It’s funny: Jesus isn’t really anything special to look at. If it wasn’t for everyone else pushing towards him, despite the best efforts of his followers to cushion him, I don’t think I’d give him a second glance. But look! Old ladies, zealous young men, people with ritually unclean relatives—so many people want to see him or talk to him. It’s quite incredible, really. To be honest, I think Jesus looks a little embarrassed by all the attention and just wants to get out of there as quickly as possible. He probably wants to get to Jerusalem before dark—well, good luck with that!

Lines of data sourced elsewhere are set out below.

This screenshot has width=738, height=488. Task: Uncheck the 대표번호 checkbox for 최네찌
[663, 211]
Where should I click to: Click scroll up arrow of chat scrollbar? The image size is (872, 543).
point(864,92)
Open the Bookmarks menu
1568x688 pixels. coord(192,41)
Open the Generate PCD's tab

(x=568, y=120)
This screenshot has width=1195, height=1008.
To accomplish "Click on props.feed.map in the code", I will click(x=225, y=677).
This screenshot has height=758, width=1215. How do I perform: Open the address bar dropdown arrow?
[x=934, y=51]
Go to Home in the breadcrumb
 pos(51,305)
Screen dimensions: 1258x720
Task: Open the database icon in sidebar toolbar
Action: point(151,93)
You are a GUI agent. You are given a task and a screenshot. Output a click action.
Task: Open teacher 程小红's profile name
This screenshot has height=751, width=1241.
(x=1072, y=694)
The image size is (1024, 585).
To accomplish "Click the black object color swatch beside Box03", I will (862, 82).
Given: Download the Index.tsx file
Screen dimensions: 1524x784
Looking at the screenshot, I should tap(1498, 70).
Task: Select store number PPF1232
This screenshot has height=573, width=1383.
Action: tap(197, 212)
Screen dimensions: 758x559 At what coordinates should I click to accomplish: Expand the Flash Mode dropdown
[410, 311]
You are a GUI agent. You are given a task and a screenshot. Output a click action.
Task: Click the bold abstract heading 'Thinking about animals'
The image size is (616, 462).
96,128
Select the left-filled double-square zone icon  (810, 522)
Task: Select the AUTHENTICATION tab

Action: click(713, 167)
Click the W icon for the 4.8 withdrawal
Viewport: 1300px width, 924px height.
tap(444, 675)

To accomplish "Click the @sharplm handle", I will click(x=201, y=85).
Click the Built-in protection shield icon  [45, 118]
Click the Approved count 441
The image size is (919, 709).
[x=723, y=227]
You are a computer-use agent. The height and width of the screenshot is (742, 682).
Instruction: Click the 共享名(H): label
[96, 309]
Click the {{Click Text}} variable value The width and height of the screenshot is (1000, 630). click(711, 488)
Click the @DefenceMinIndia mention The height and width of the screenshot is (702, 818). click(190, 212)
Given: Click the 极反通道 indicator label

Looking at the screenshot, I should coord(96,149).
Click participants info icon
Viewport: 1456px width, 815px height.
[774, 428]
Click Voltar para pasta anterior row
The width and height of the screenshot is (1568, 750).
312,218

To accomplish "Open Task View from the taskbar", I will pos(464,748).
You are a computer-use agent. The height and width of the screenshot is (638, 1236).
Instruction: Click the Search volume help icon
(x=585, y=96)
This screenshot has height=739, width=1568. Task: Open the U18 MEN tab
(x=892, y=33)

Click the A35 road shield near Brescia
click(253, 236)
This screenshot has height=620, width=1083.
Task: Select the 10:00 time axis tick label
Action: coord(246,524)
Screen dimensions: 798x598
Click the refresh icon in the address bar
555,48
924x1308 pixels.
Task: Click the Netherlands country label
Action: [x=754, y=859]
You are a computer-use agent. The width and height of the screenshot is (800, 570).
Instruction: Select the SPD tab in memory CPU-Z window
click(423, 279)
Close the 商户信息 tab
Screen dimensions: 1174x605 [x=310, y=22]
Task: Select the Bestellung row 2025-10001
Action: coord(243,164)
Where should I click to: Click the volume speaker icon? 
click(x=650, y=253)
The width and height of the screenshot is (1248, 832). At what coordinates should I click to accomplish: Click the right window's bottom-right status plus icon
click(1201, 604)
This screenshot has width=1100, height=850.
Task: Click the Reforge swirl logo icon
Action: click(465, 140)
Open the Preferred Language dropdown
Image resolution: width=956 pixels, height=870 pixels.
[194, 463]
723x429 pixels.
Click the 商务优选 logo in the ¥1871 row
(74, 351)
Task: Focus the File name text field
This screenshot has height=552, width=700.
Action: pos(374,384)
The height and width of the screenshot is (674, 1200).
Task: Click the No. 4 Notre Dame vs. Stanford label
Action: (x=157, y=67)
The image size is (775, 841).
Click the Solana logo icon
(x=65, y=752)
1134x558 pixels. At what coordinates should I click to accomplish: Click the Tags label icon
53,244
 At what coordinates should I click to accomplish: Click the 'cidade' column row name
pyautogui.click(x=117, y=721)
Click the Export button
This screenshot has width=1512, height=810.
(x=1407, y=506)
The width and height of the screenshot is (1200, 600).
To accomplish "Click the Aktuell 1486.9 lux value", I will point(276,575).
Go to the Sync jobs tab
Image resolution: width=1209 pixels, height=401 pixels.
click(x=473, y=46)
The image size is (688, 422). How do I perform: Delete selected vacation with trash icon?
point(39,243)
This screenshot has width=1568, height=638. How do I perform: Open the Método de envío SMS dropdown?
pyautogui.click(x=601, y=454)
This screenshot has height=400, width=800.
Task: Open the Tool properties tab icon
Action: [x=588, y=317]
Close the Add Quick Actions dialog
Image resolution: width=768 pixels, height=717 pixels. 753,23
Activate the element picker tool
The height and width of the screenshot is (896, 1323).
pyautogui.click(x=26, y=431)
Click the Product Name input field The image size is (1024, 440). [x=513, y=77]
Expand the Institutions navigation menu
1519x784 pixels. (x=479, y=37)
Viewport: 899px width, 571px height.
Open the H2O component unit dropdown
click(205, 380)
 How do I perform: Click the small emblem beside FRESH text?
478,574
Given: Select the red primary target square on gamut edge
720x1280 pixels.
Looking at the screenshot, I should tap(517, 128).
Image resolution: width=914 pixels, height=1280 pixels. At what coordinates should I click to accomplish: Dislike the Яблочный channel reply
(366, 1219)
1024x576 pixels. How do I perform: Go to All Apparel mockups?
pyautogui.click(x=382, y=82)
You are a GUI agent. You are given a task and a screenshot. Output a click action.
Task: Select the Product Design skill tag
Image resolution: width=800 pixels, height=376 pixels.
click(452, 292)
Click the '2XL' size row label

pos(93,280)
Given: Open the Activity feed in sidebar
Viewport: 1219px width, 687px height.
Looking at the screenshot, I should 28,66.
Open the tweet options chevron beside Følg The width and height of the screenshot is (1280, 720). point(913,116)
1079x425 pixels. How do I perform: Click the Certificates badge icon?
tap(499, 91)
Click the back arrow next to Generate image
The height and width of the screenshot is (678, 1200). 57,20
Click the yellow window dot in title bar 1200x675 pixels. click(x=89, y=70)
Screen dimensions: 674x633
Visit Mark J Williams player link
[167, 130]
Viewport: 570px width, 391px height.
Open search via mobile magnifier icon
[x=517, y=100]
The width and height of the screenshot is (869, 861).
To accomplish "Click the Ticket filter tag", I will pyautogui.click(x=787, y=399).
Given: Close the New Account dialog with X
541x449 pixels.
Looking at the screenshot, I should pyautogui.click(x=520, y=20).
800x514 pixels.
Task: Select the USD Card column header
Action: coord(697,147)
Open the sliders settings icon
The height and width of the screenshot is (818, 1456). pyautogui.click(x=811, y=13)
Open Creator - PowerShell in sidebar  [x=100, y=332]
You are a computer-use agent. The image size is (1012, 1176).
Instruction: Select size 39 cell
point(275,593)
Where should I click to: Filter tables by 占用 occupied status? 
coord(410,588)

Hang on—Jesus has stopped, quite abruptly, and is motioning for us all to be quiet. He’s cocking his head, as though listening for some faint or distant sound. He’s moving towards a sycamore-fig tree. It looks like someone’s sitting in the branches . . . who is it? And then I hear Jesus saying,

‘Zacchaeus, hurry and come down; for I must stay at your house today.’

Zacchaeus? Zacchaeus the tax collector? Seriously? You must be joking—why on earth would Jesus want even to talk with Zacchaeus, let alone stay with him? I hate this slimy weasel. He’s in charge of the local tax office and makes sure that he takes full advantage of all the privileges his position allows him. He has no qualms in sending his boys round if he says you haven’t given him enough or if you can’t pay him on time. He’s done that a couple of times with my brother, saying that he avoided paying export duties or something, when actually he had paid in full. And he’s quite happy to lick Roman bootstraps and drop the rest of us in it if he thinks it will benefit him somehow. I know some people think he’s okay and that he’s just doing his job, but I can’t stand Zacchaeus. He’s nothing more than a dirty, thieving, traitorous scumbag, and I’d as soon as spit on him as talk to him.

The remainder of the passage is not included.